WHAT TO DO:
1. According to the page on finding the largest prime factor, how long did it take F. N. Cole to factor 147,573,952,589,676,412,927?
2. Write out a passage from the page on finding the largest prime factor, beginning at the words "Where 2 and" and stopping after the words "a second today.".

DOCUMENT:
┌──

The prime factors of 13195 are 5, 7, 13 and 29.
What is the largest prime factor of the number 600851475143 ?

Approach:

Every integer greater than one has a unique prime factorization. This means that each integer greater than one can be represented as a unique product of prime numbers. For example, the number 5,784 can be written as:

\[2^3\times 241\]

Where 2 and 241 are prime. Likewise, the number 54,887,224 can be written as:

\[2^3\times 7 \times 53 \times 18493\]

Where 2, 7, 53, and 18493 are prime. For this problem, our goal is to find the largest prime factor of the number 600,851,475,143. An interesting thing to note is that the mathematician F. N. Cole, back in 1903, found the prime factorization of the number 147,573,952,589,676,412,927, which is 193,707,721 × 761,838,257,287. It took him three years worth of effort to do so. While our number is not quite as large as Cole’s, such problems today are trivial. Computer algebra systems such as Mathematica can factorize large numbers very quickly. What took Cole 3 years back in 1903 now takes less than a second today.

We have some discretion in our approach to solving this problem. You can probably use Mathematica to solve it with a single line of code. On the other hand, if you’re using a bare programming language like C++, you would probably need to write more code. Your choice on what to do depends on what you want to learn from solving the problem. I had previously solved this problem using VBA which first involved creating a list of prime numbers, using the list to find the prime factors of 600,851,475,143, and then selecting the largest one as my answer. With R, I’ve taken a middle approach, compromising between arriving at an immediate answer with a computer algebra system and having to create a list of primes from scratch. In this case, I used a list of primes I found off a website and saved them into a file called primes.csv. My mental outline is as follows:

1. Obtain a list of prime numbers
2. Find which of these prime numbers divide 600,851,475,143 evenly.
3. Of the primes that divide 600,851,475,143 evenly, find the largest one.

Solution:

primes <- sort(as.vector(as.matrix(read.csv("primes.csv",header=FALSE))))
max(primes[which(600851475143 %% primes == 0)])

└──

SUPPLIED INFORMATION:
┌──

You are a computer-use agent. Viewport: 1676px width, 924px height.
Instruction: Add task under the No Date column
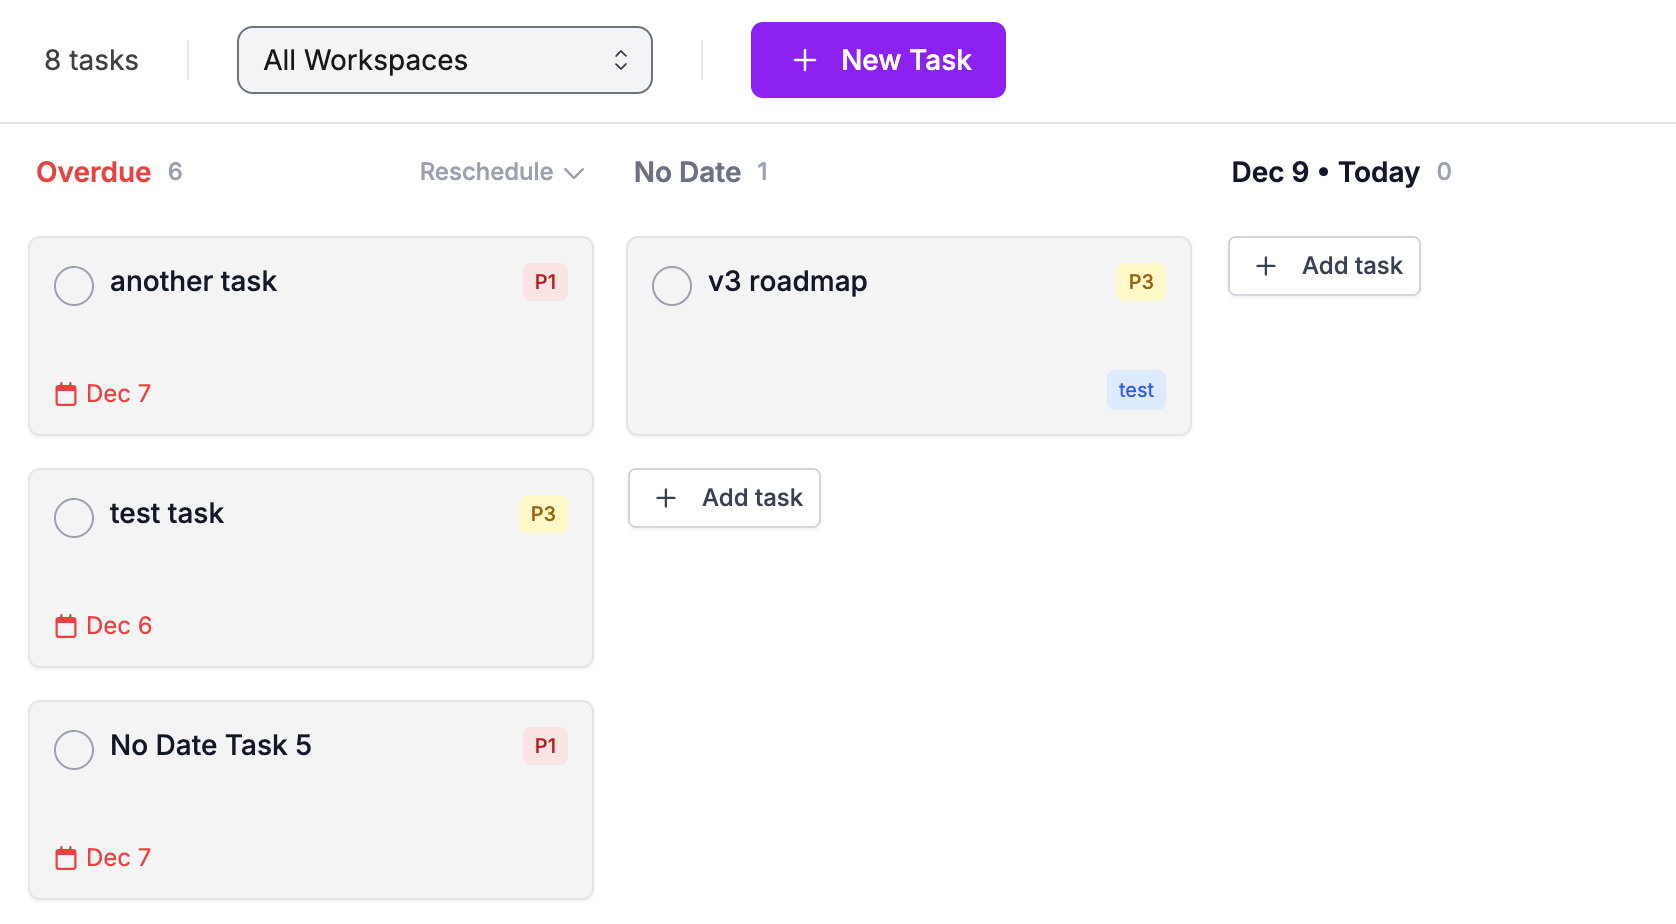click(725, 498)
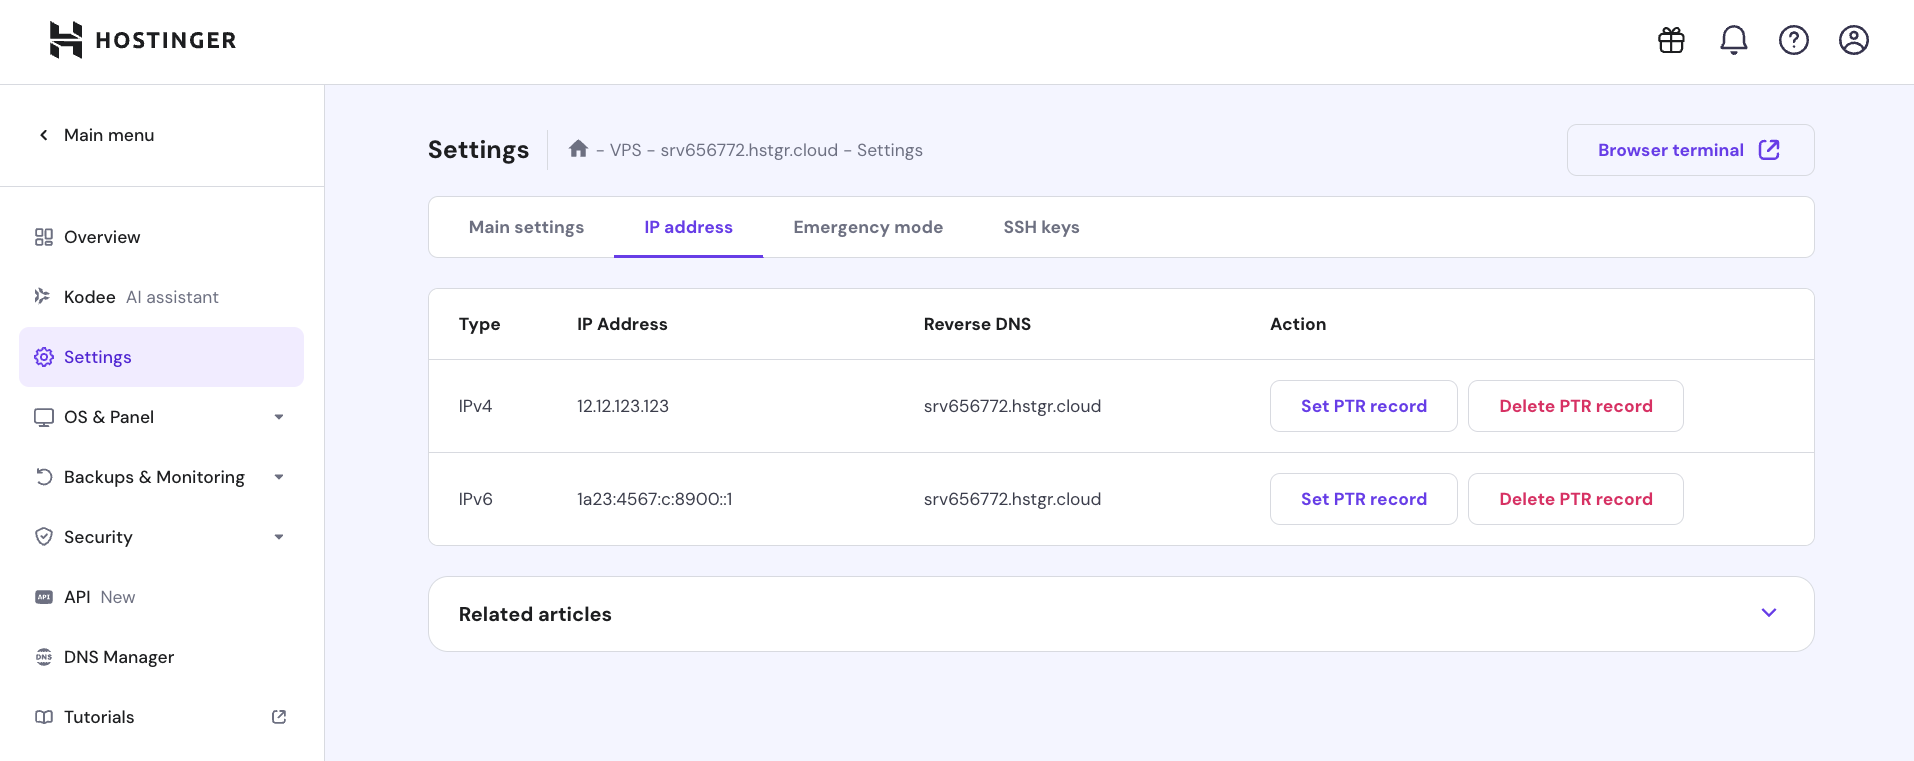
Task: Click the Hostinger logo
Action: click(x=143, y=40)
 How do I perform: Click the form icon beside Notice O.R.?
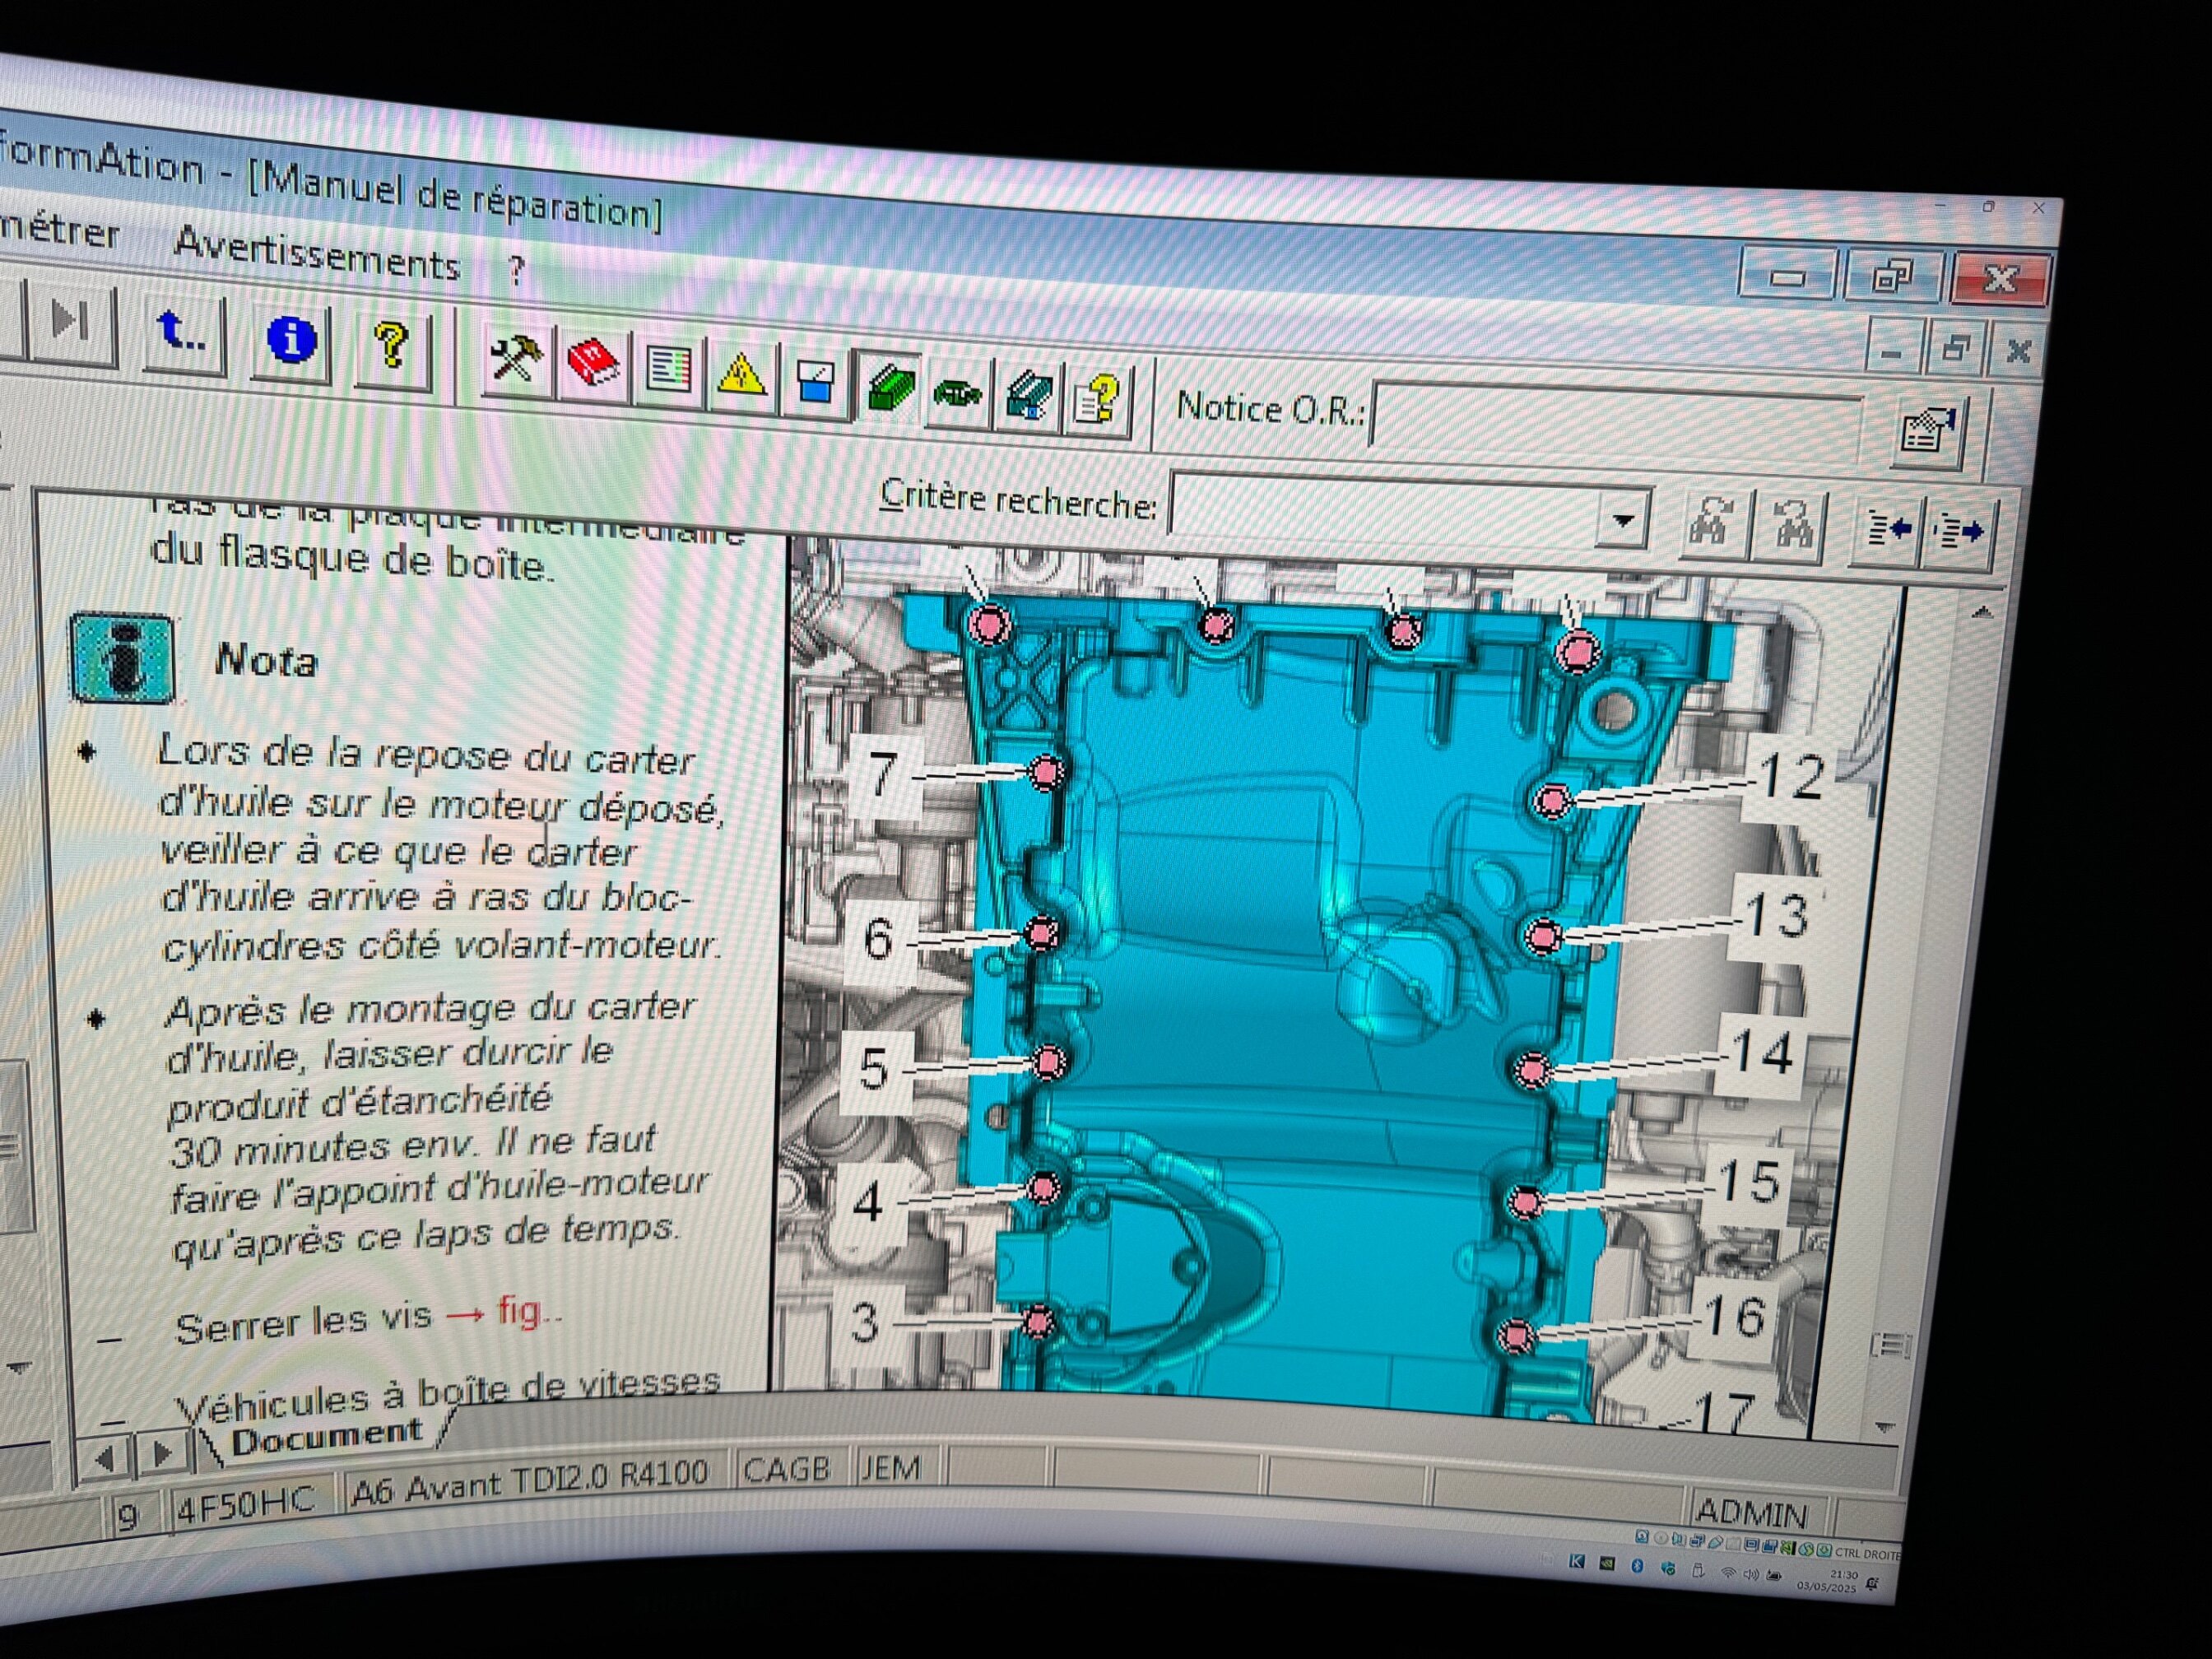(x=1926, y=432)
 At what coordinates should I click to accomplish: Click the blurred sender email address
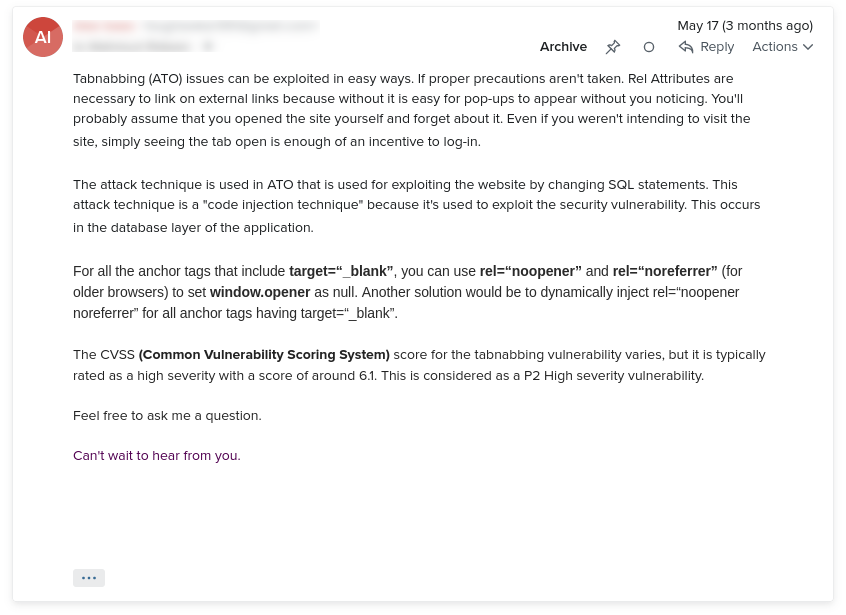click(x=230, y=26)
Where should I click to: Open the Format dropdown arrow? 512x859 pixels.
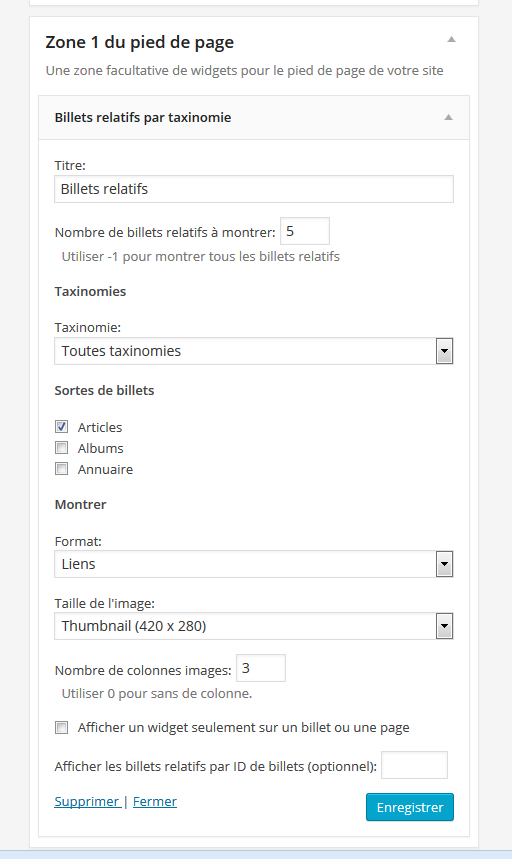444,564
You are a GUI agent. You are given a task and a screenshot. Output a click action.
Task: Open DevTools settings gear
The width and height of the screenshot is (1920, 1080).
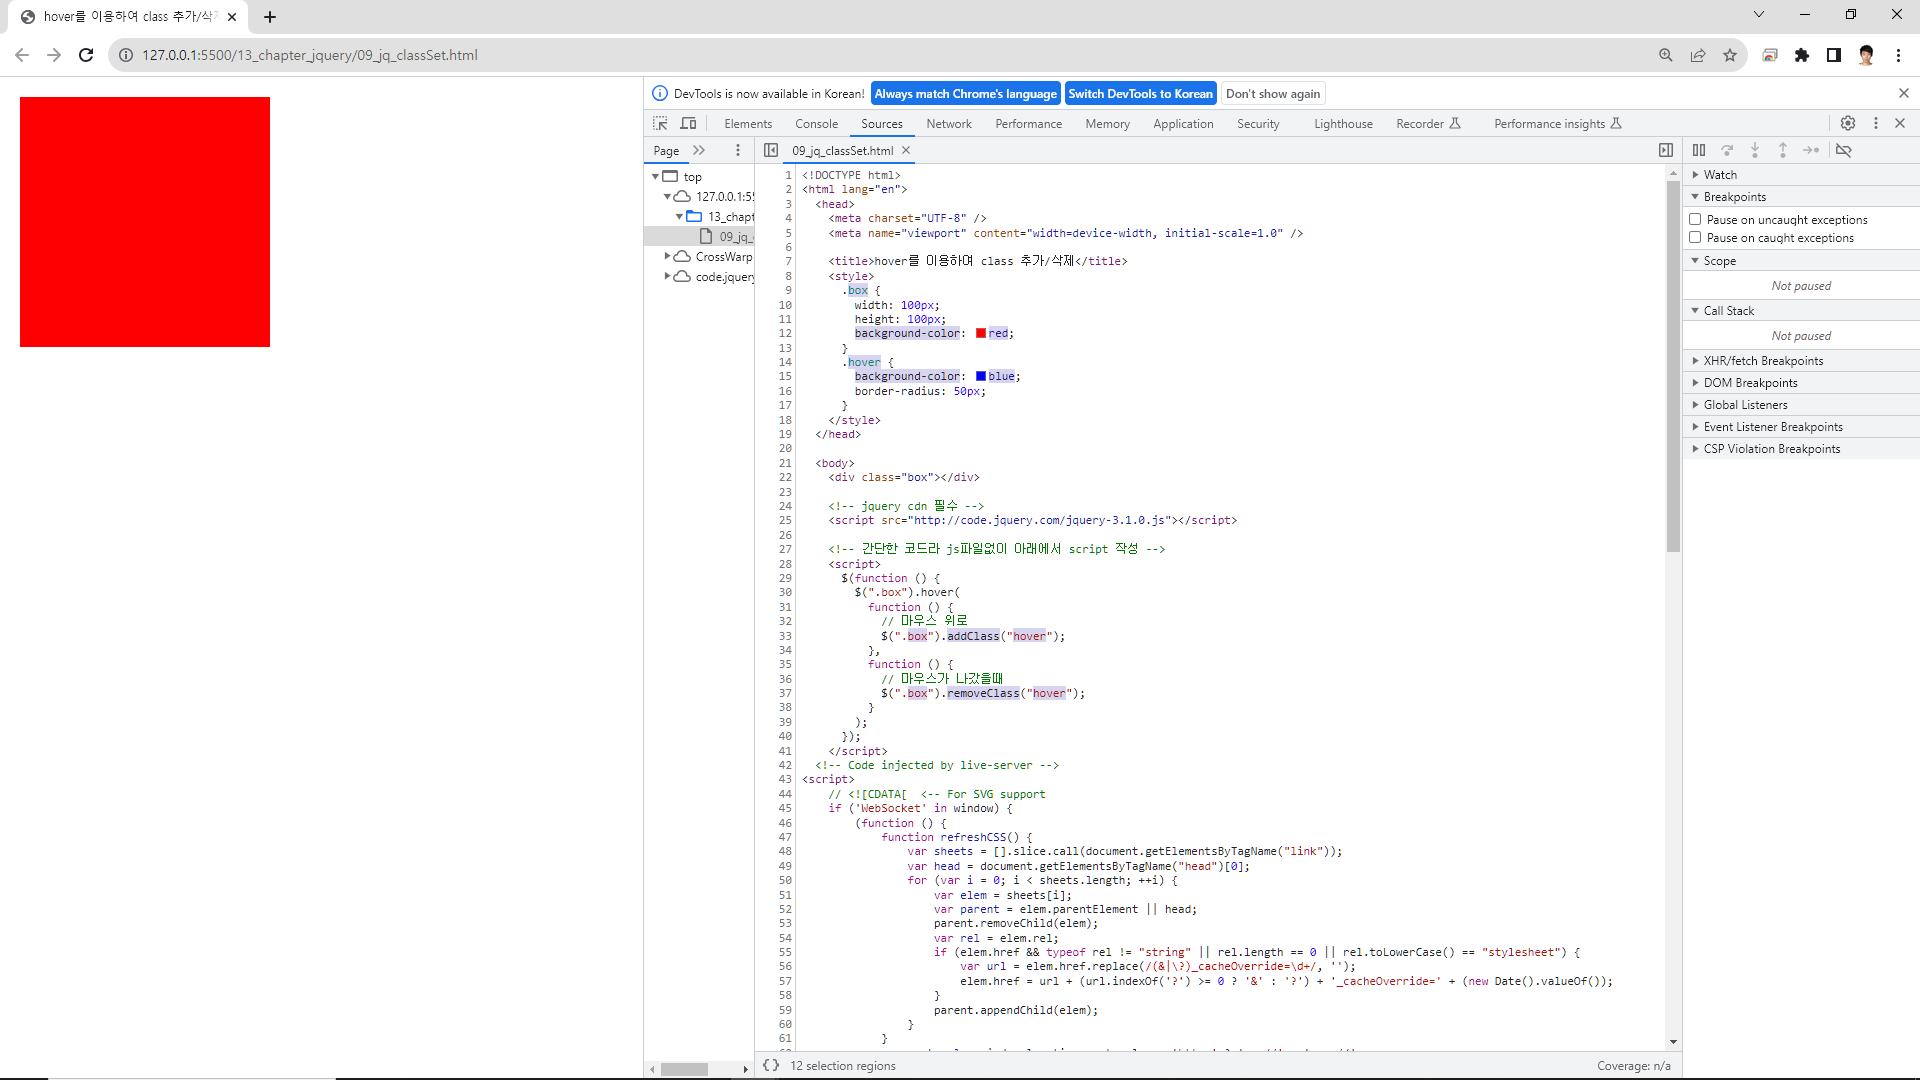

└──

THE RESPONSES:
1. Three years.

2.
Where 2 and 241 are prime. Likewise, the number 54,887,224 can be written as:

\[2^3\times 7 \times 53 \times 18493\]

Where 2, 7, 53, and 18493 are prime. For this problem, our goal is to find the largest prime factor of the number 600,851,475,143. An interesting thing to note is that the mathematician F. N. Cole, back in 1903, found the prime factorization of the number 147,573,952,589,676,412,927, which is 193,707,721 × 761,838,257,287. It took him three years worth of effort to do so. While our number is not quite as large as Cole’s, such problems today are trivial. Computer algebra systems such as Mathematica can factorize large numbers very quickly. What took Cole 3 years back in 1903 now takes less than a second today.